The evolution of parallel entrepreneurship exemplifies today’s experimental economy
In today’s world planning is close to obsolete. Companies small and large must experiment to find what works and what doesn’t work. The lean startup movement has provided a clear model of how to iterate through trial, error, and finally success.
There have been many discussions around parallel entrepreneurship and whether it diffuses resources and energy rather than focusing entrepreneurial capabilities on a single endeavor, its rise is a sign of the times.
Entrepreneurs do not want to try a single venture, however many times they can pivot or iterate within that model. They want to try multiple ventures in which they can learn, cross-pollinate, and find what will succeed across the broadest possible domain.
An article in today’s New York Times titled Entrepreneurs Help Build Start-Ups by the Batch provides a good summary of the movement.

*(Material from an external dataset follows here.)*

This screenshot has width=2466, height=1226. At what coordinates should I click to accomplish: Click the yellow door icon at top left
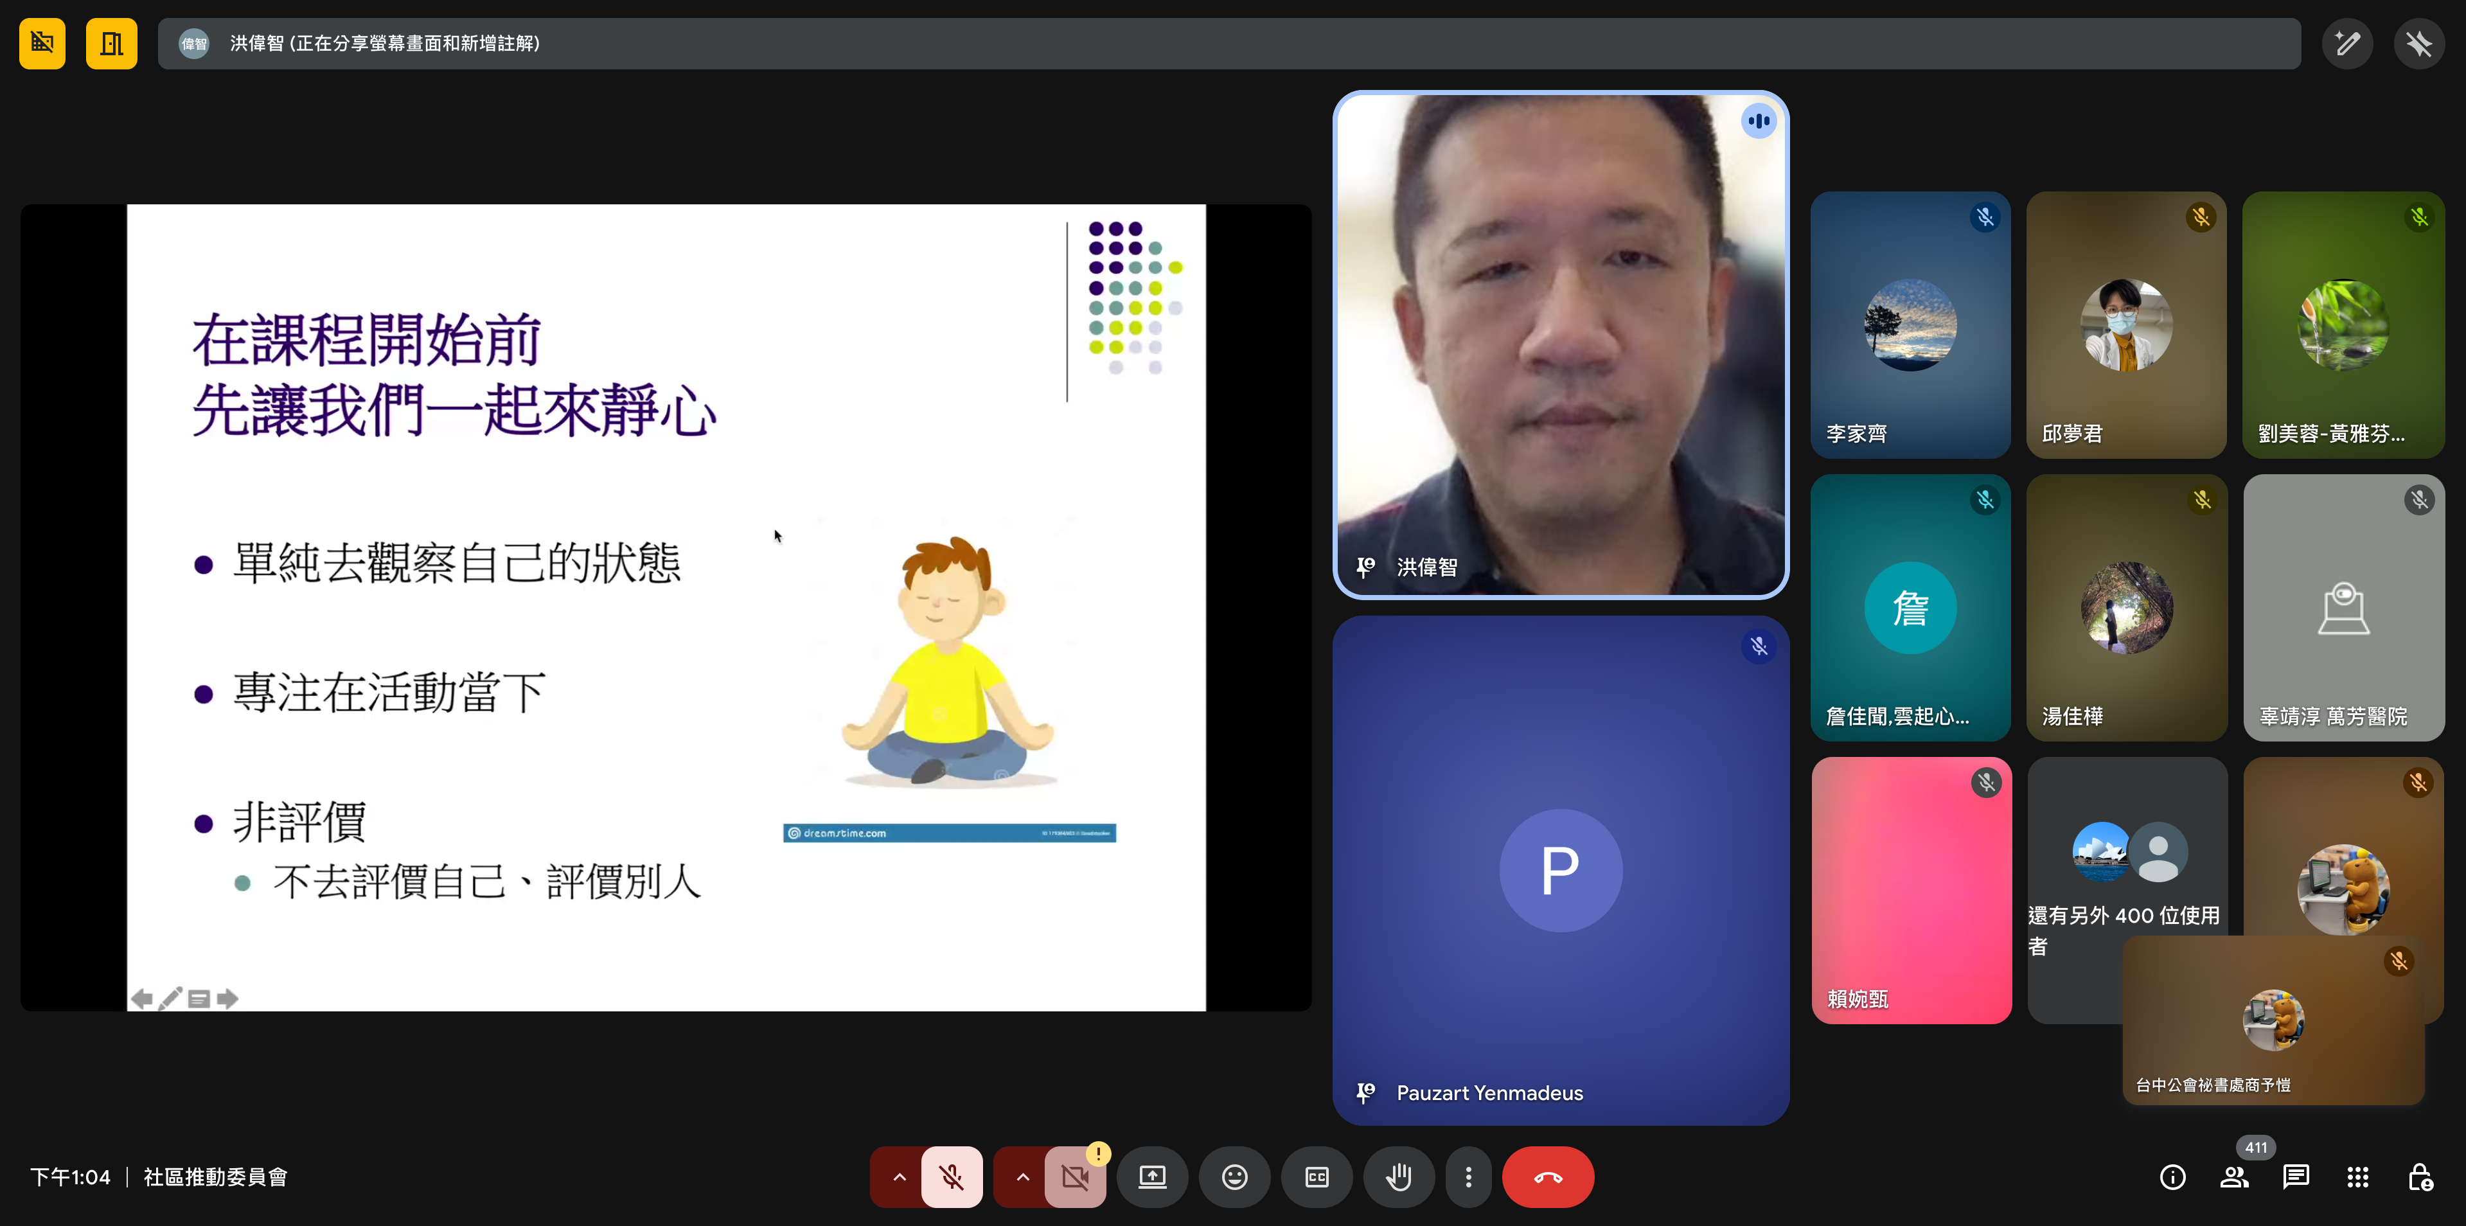pyautogui.click(x=111, y=43)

What is new is the number of prominent entrepreneurs and investors who are now going this route rather than staking their fortunes on single follow-up acts or taking less active roles as angel investors or venture capitalists.
“Venture doesn’t allow us to explore, only to accept and deny,” said Michael Jones, chief executive of Science, a builder platform in Santa Monica, Calif. He and a longtime entrepreneur, Peter Pham, started Science in 2011 with $10 million in venture backing, followed by $30 million from the Hearst Corporation.
Most of these investors-cum-inventors are motivated by personal passion to create companies. Under this model, entrepreneurs often tap their own networks and wallets to finance their ideas.
The piece addresses the issue of focus and how much attention can be paid to portfolio companies, constrasting it favorably with incubator models:
Company builders say they provide a missing link in the life cycle of start-ups and do so more effectively than incubators. “The primary difference is focus,” Mr. Camp said. “I plan on creating just a couple companies per year, and spending significant time with all of them.”
Hunter Walk, a former director of product management at Google, said, “What’s often needed at the early stages isn’t more capital in a vacuum, but people with operational experience who can give their full attention to these companies.”
At Advanced Human Technologies Group we are engaged in the relatively early phases of building a parallel entrepreneurship model. As many of the other models, we focus entirely on our own ideas, so they can be designed to fit with our capabilities and create a cohesive model rather than a scattered portfolio.
Some company builders invest in a mix of their own ideas and early-stage concepts that fit a particular theme. Others, like Mr. Palmeri’s company, focus almost exclusively on homegrown projects, though they will recruit co-founders and teams to expand the companies into independent entities.
“It’s a highly collaborative process,” Mr. Palmeri said. “By the time we look for outside funding, the idea may have taken many different shapes.”
The entire article is definitely worth a read as it covers the most prominent issues in the conversation around parallel entrepreneurship. As we evolve and learn from our own work in the space, we will be sharing more.